After that, measure 500 ml of the broth, cool it to 33-35 degrees and add lemon juice and gelatin to it, let it swell and mix thoroughly so that it completely dissolves.

4

Peppers need to be washed, dried and put in a baking bag.

5

They need to be baked in the oven, heated to 200 degrees, for half an hour. Then get out and let cool right in the bag, so it’s easier to peel them.

6

Zucchini must be cut along the plates, red onions - rings.

7

Arrange vegetables on a baking sheet covered with parchment and bake at 180 degrees for 15-20 minutes.

8

Do the same with eggplant.

9

Baked peppers need to be peeled, cut into 4 parts and peeled.

10

Cover the terrina dish with cling film, lay a layer of colored pepper on the bottom.

eleven

Then lay the squash, eggplant and onion in layers so that the vegetables alternate.
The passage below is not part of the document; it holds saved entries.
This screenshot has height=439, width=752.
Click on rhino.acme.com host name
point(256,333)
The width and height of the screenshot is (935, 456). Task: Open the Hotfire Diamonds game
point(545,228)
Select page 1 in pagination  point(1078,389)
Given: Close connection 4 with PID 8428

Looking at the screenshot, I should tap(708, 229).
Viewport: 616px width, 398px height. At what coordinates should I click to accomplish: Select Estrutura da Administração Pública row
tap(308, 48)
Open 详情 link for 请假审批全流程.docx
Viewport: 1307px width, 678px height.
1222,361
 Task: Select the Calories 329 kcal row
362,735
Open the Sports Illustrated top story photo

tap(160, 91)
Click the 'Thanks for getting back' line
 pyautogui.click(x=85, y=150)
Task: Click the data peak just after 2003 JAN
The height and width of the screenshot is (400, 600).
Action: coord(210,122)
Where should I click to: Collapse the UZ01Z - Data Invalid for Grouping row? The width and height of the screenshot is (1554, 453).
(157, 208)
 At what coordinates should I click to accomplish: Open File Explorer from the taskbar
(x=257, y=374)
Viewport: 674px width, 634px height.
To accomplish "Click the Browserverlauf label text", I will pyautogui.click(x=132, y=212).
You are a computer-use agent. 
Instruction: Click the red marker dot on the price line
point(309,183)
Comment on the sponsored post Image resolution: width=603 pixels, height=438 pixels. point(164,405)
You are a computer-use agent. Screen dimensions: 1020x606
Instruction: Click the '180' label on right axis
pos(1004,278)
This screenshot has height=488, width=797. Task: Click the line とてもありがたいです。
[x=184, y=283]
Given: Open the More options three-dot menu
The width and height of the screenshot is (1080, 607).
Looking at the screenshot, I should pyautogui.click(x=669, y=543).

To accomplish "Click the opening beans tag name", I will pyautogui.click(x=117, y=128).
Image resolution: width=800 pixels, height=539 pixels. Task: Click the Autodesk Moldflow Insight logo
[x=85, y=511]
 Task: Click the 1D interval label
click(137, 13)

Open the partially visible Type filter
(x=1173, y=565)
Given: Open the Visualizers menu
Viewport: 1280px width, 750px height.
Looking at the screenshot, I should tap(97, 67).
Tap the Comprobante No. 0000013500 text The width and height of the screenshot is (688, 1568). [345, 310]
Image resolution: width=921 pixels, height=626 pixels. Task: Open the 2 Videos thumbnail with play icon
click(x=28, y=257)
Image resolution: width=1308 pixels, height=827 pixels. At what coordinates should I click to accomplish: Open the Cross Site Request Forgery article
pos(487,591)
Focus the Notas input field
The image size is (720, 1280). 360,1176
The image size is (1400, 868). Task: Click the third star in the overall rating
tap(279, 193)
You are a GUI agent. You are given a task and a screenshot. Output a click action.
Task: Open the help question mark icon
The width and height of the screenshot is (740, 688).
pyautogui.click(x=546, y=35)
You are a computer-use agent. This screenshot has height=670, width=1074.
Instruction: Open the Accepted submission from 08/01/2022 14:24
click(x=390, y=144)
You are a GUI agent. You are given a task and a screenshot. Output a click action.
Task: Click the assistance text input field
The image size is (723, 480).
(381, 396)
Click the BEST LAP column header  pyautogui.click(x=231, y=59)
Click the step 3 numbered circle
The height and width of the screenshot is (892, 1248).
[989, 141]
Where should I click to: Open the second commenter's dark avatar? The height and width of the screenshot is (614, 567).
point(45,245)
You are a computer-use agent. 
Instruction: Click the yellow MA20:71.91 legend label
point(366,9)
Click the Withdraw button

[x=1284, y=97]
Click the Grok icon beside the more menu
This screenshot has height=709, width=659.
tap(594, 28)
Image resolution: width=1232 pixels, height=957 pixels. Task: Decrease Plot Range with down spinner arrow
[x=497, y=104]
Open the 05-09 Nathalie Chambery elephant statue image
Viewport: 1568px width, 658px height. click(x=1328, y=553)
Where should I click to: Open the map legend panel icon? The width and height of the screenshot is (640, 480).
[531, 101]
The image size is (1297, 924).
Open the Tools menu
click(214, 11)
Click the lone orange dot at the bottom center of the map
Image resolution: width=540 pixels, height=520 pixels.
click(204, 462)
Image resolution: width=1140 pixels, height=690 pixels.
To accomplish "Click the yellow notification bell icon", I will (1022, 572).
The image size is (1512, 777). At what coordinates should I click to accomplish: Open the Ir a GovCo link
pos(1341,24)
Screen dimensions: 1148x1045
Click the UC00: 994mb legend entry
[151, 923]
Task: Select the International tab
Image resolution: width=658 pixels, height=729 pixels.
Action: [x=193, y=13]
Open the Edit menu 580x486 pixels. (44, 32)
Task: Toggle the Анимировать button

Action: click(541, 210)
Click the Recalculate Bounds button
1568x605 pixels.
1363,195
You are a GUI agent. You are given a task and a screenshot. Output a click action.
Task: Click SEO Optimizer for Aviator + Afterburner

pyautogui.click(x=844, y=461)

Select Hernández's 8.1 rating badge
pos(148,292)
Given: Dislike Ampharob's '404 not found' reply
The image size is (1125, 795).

Each layer must be watered with broth with gelatin.

12

Vegetables should be laid tight so that as few voids as possible remain on the sides.

thirteen

When all vegetables are stacked, it is necessary to add the remaining broth and cover the terrine with a film. Put in the refrigerator and leave for a couple of hours so that the jelly is completely frozen.

14

Ready terrine needs to be developed and accurately turned on a flat plate. Remove the form and remove the film from the terrine.

fifteen

With a sharp knife, terrine should be cut into small pieces.